Midway pilots recount opening days of war
ATSUGI NAVAL AIR FACILITY — They were among the first pilots to strike Iraqi targets in the opening minutes of Desert Storm, and still marvel in disbelief when talking about those perilous missions.
"All I remember was massive amounts of 'triple A' (anti-aircraft artillery) — it was like flying through a giant fireworks display," recalled Cmdr. Bernie Satterwhite, whose A-6 Intruder was the lead bomber off the aircraft carrier USS Midway at the war's outset. "To this day I don't know how all our aircraft got through" the barrages.
Satterwhite, a squadron commander, was one of the most experienced pilots aboard the Midway, and therefore chosen to lead the strike against an airfield in the Kuwaiti theater.
Before the mission, "I did a lot of sitting in my room, thinking about my family and the other pilots," Satterwhite said. "But once inside the aircraft, when I shut the canopy and headed toward the beach," it was like shutting out the outside world, he said. "Then it was all a matter of instinct and training."
SATTERWHITE recalled that "you get this real powerful burst through your body and your mouth goes dry" on crossing above enemy territory. On the first night of battle, the pilots hurled toward their targets low and fast, attempting to evade Iraqi radar-guided missiles.
"We were down at 200 feet when fire hoses of red tracers started to fire at us," said Cmdr. Terry Toms, another A-6 squadron commander. Toms recalled that "my low that night was 50 feet off the deck, dodging ground fire to stay alive. You can fly into the ground very easily when you're that low."
But the Iraqis' aim was poor, as there was little guidance to their fire — they simply shot toward the noise of the aircraft, pilots said. Still, the air barrages were so heavy that the Navy chose to begin high level bombing the next day to avoid anti-aircraft batteries.
Midway pilots then started releasing their bombs at 15,000 feet, and attribute this change of tactics to their success. In 3,400 wartime missions — the most of any carrier in the Gulf — the Midway's air wing lost no planes or pilots.
But high or low, flying into combat was never easy during the opening days of the air campaign.

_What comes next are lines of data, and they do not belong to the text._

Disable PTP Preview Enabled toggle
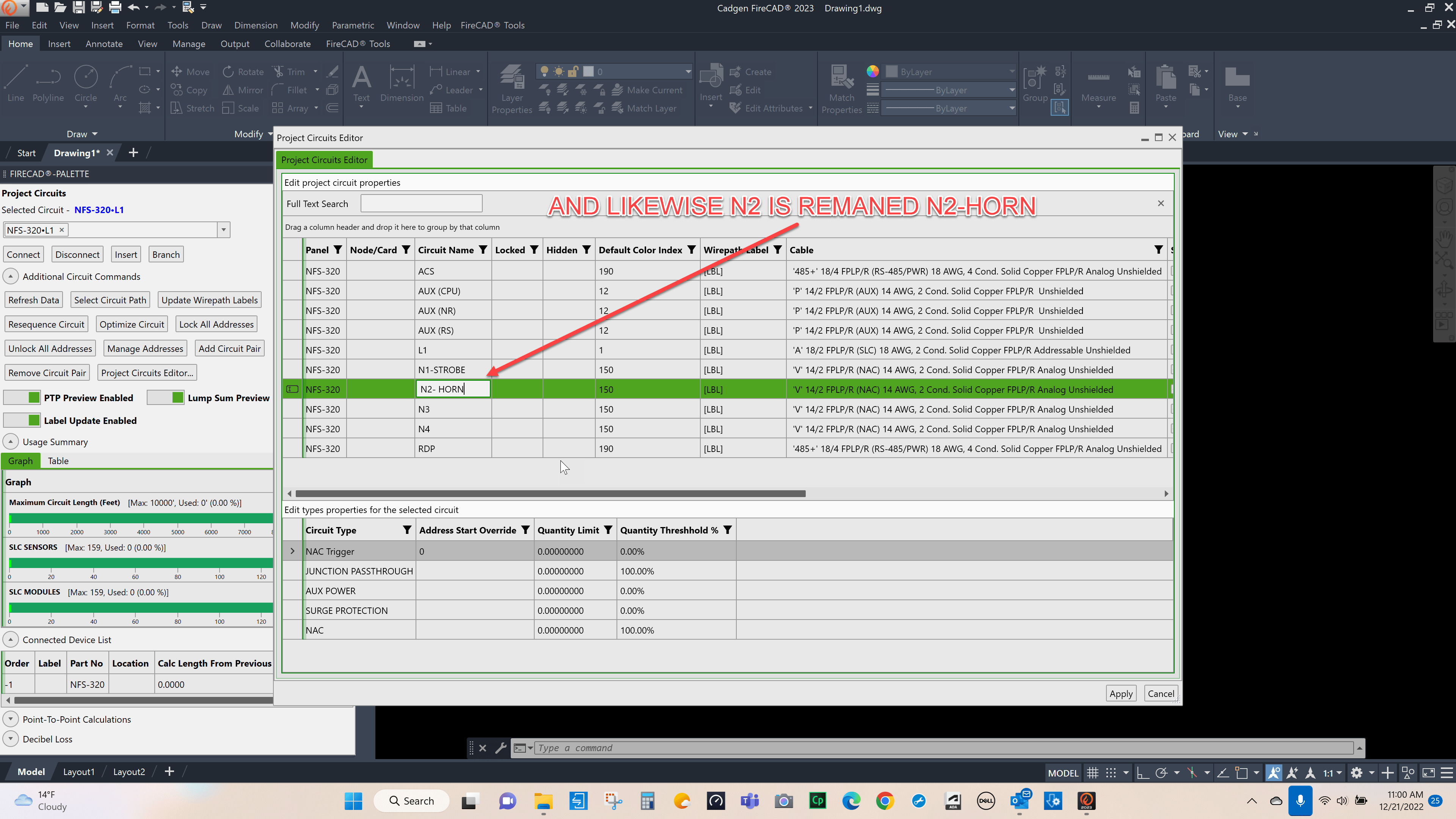Screen dimensions: 1456x819 click(x=22, y=397)

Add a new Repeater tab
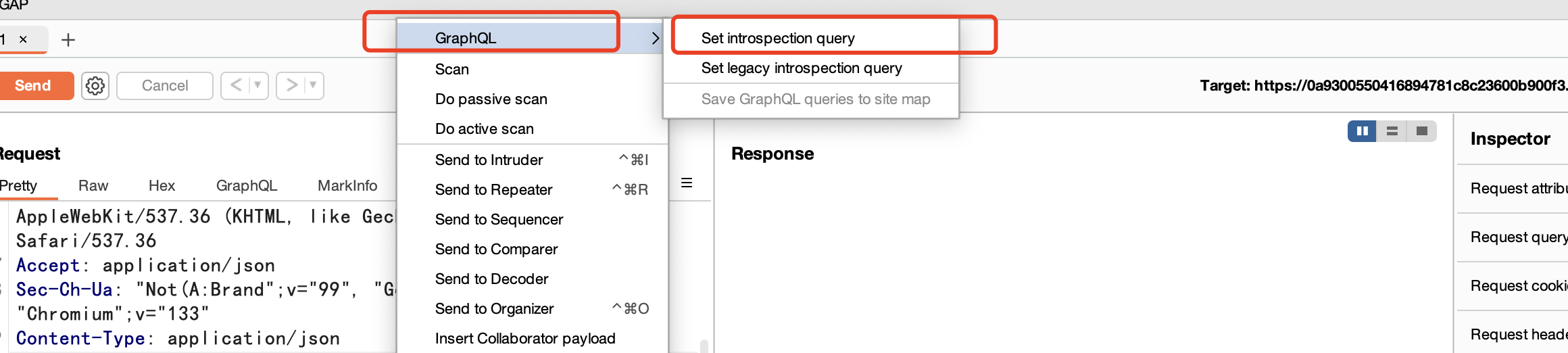click(68, 40)
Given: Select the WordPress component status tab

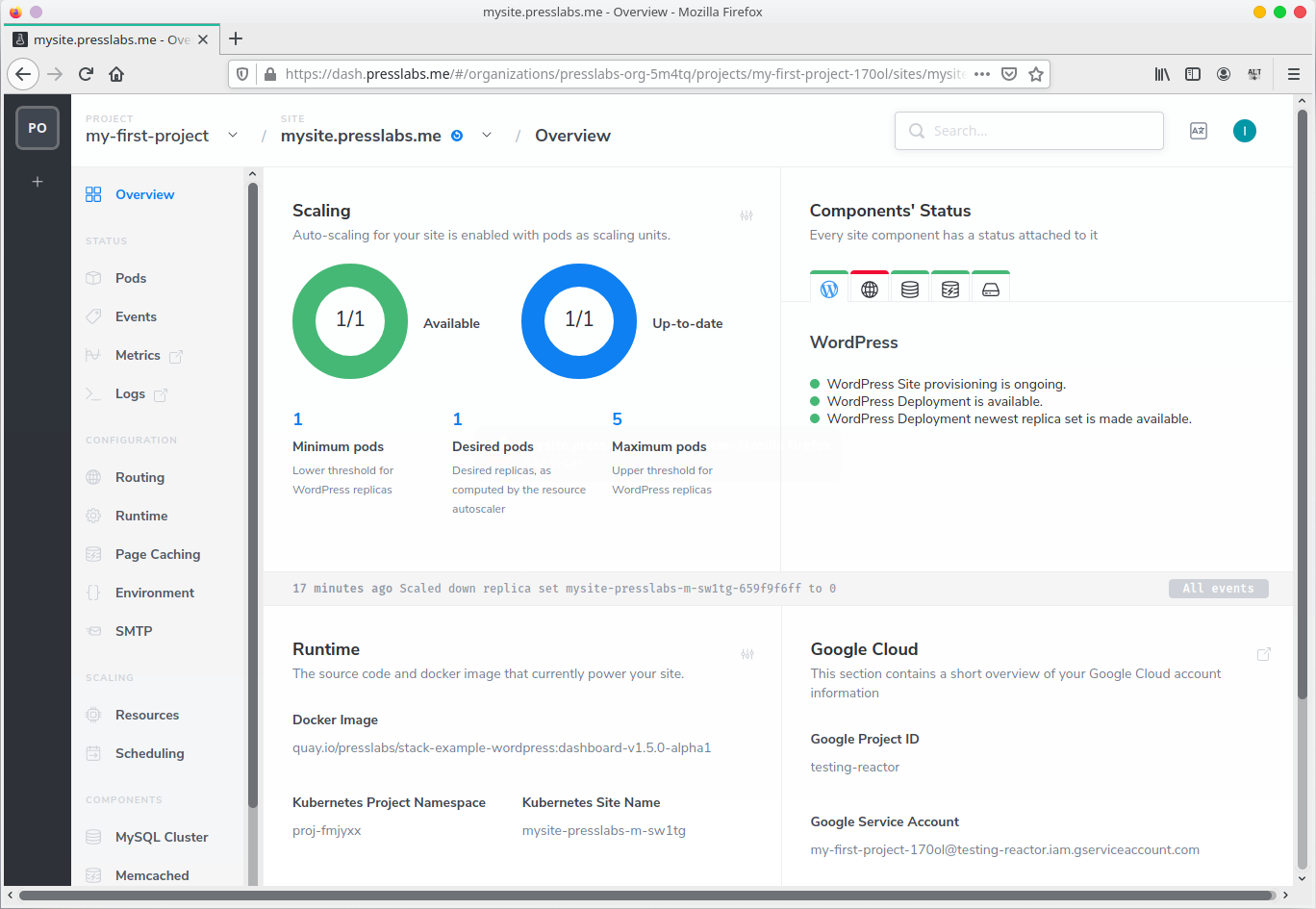Looking at the screenshot, I should [x=829, y=289].
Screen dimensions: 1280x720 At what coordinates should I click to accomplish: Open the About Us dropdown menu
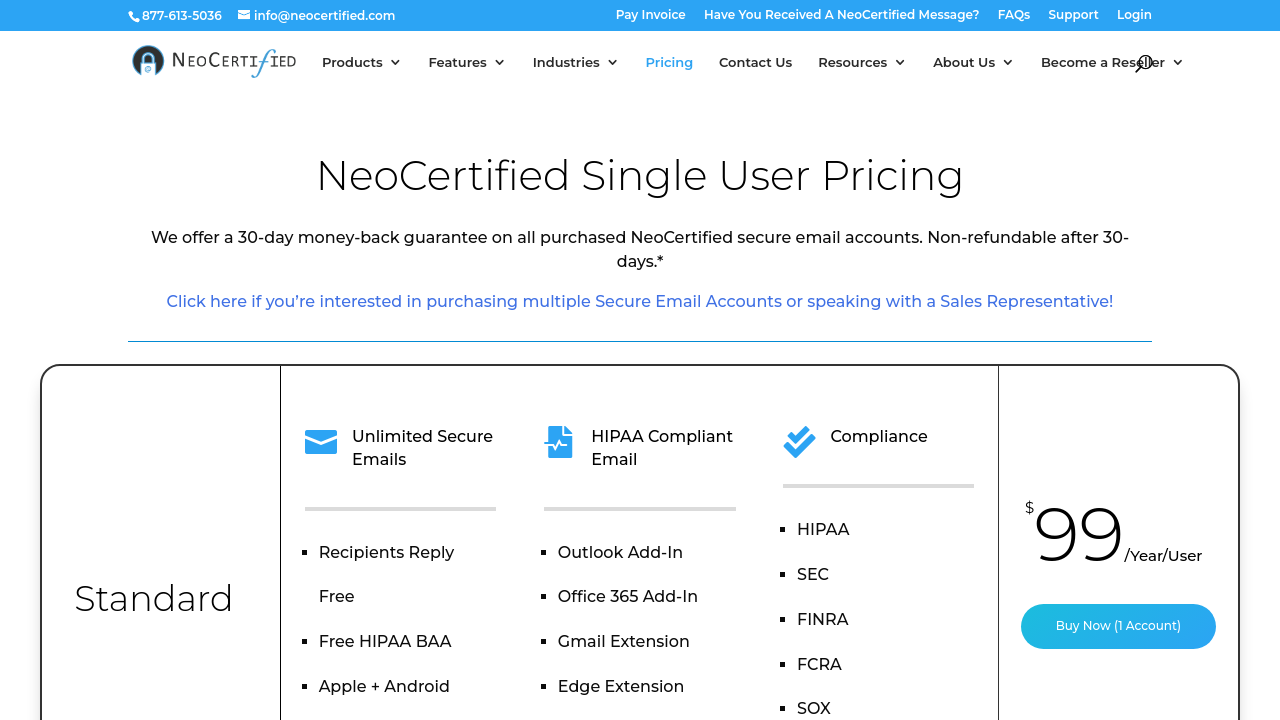tap(973, 62)
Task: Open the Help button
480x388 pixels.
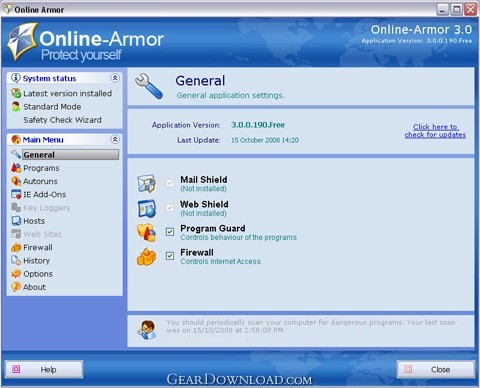Action: click(44, 369)

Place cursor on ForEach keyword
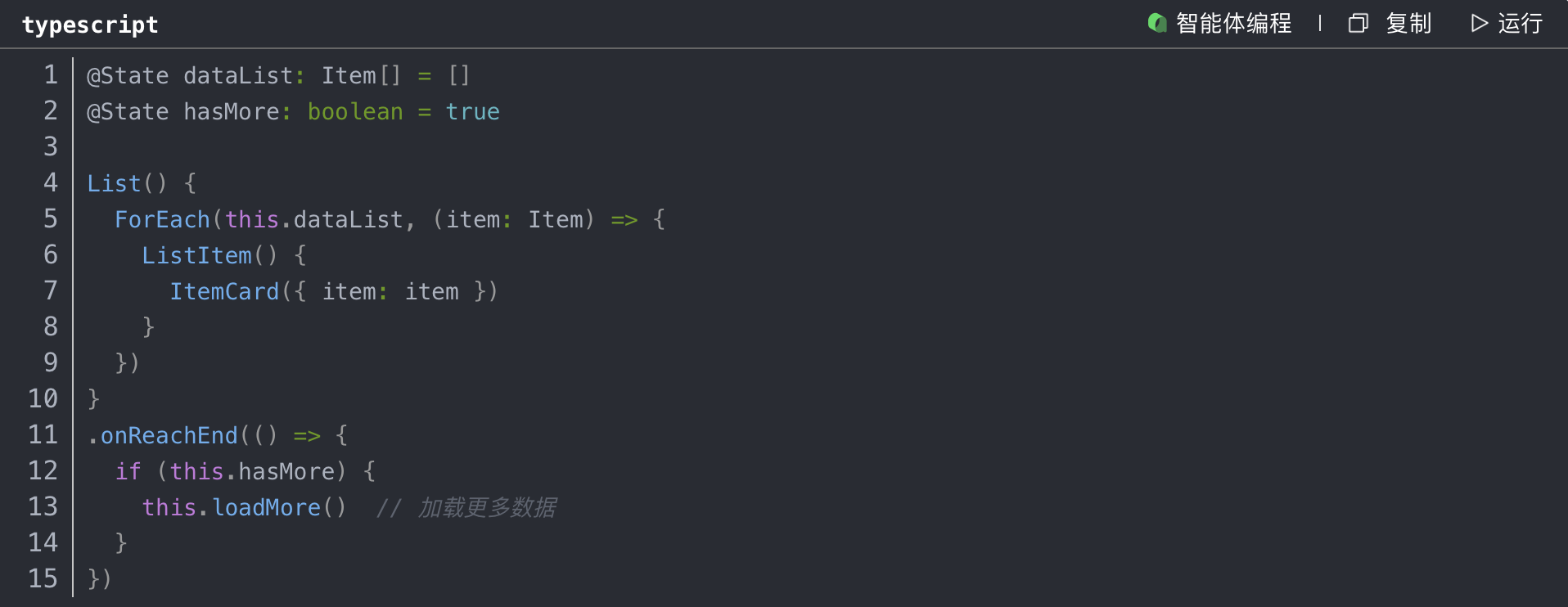(162, 219)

ON A STRIKE mission, "once you fly over the beach you're running on 'stem power,' when all the blood in your head gets forced to a little spot in the back of your brain, and instinct takes over," said Lt. Cmdr. R.C. Thompson, an F/A-18 Hornet pilot who also flew at the war's start.
"That's where all the training pays off," Thompson said.
Cmdr. Ray Zack, another Hornet pilot, recalled "a couple of close calls" at the beginning of Desert Storm, "when a volley of radar-guided surface-to-air missiles locked in on me," during a day mission.
"I was the last guy off the target and just happened to look back when I saw this thing that looked like a gigantic telephone pole coming up my tail."
Zack fired clouds of chaff-shredded metal to fool the missile, and dove hard away from it.
"The only way to beat a missile is to out-fly it," the Hornet pilot said. But while the warhead exploded 500 feet away, two more followed it. By the time he out-flew those missiles, "I had no airspeed left."
Then columns of anti-aircraft fire started to track him.
"I thought they had me," Zack said. "I thought I'd be riding my chute down. But I kept jinking and made it out" of the barrage.